Laboratoire Matière et Systèmes Complexes

Soutenance de thèse de Jonathan Fouchard le vendredi 23 novembre 2012 à 14h, thèse effectuée sous la direction de Atef Asnacios.

Lieu : bâtiment Condorcet, Salle Luc Valentin - 454 A (niveau 4). La soutenance sera suivie d’un pot au 6e étage.

Relation entre forme, tension et adhésion au cours de l’étalement d’une cellule animale

Mots-clés : Mécanique cellulaire, complexes d’adhésion, tension acto-myosine, mécano-sensibilité, étalement cellulaire, micro-plaques.

Abstract :

Each cell of an animal has the same genome. Nevertheless, those cells can express many different phenotypes, associated to different shapes and architectures.
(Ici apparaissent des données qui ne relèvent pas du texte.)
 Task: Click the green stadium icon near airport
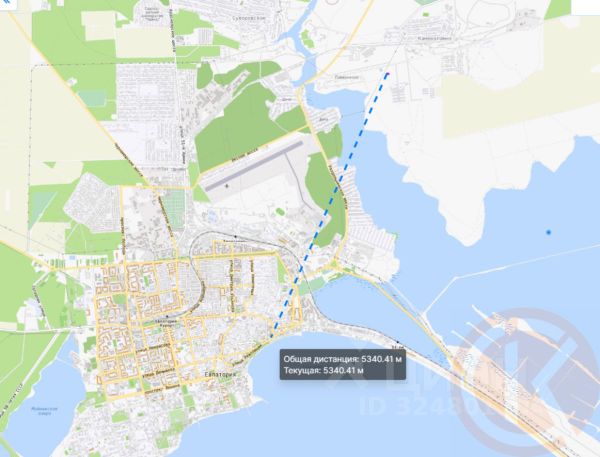(x=280, y=210)
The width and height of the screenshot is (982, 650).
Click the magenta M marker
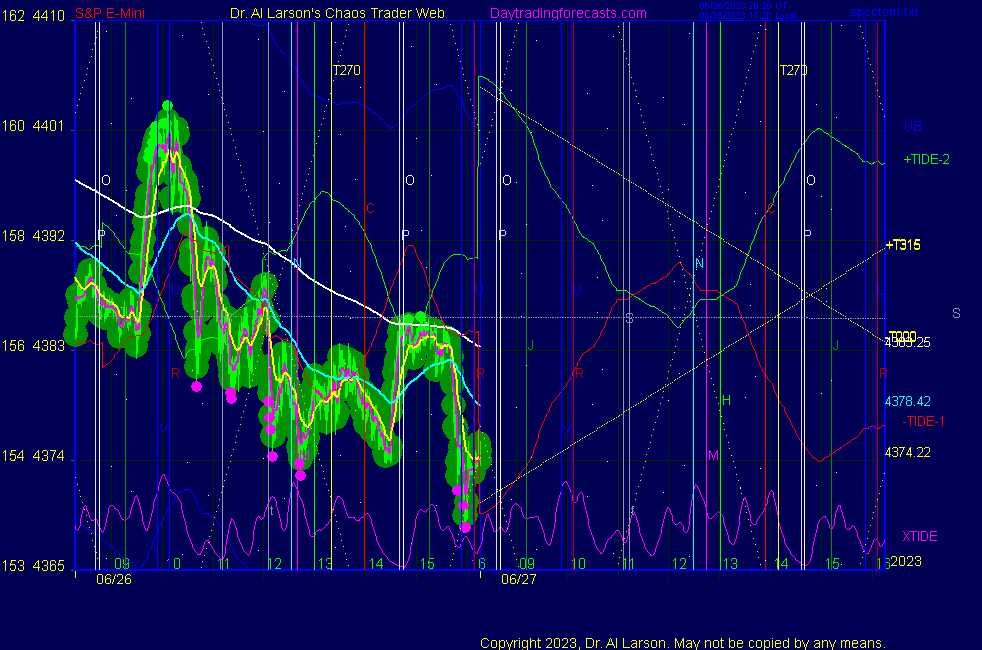713,455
It has been recently shown that the mechanical environment can influence both cell shape and phenotype. Thus, we can wonder how a cell gets its shape and what part its mechanical environment plays in it.
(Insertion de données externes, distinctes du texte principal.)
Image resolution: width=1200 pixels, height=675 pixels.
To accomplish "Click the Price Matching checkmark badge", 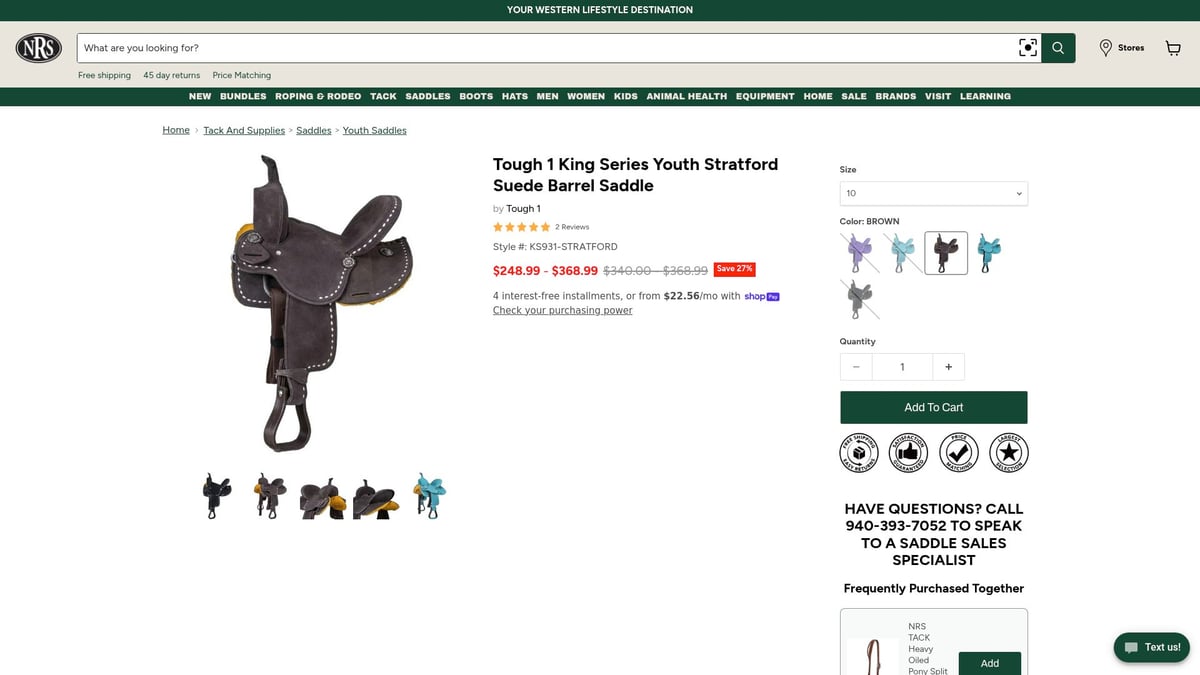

In general, a shape results from an equilibrium of forces beetwen the inside and the outside. In the cell, the tensile forces exerted by the acto-myosin cytoskeleton are transmitted to the substrate through proteins aggregates named adhesion complexes.
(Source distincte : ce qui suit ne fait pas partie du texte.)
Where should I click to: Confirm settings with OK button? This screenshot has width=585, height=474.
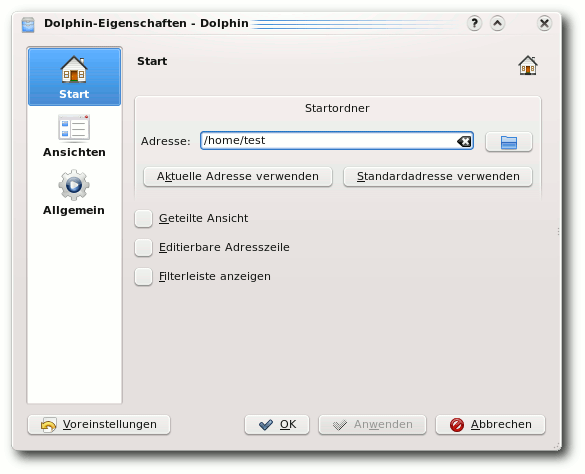click(277, 425)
Here, we studied the early spreading of fibroblasts, an event in which those cells go from a spherical shape to an isotropic spread shape. In order to determine how adhesion formation correlates with the tension released to the substrate during this process, we built up a setup able to measure the cellular traction forces in a uniaxial geometry and to monitor simultaneously the organization of adhesion complexes through TIRF microscopy. This setup permitted us to develop a scenario of cell spreading in two phases. In the first phase, the spreading is fast, the force is null and no adhesion complexe is visible. The transition to the second phase occurs when the shape of the cell body reach a critical contact angle of 90°. Here, the force starts to build up followed by adhesions and a slow-down of cell spreading.

We next investigated how the mechanical environment could affect this scenario. To do that, we first modified the stiffness of our force probe; then, we compared the pattern of adhesion for a cell spreading on one plate or between two microplates.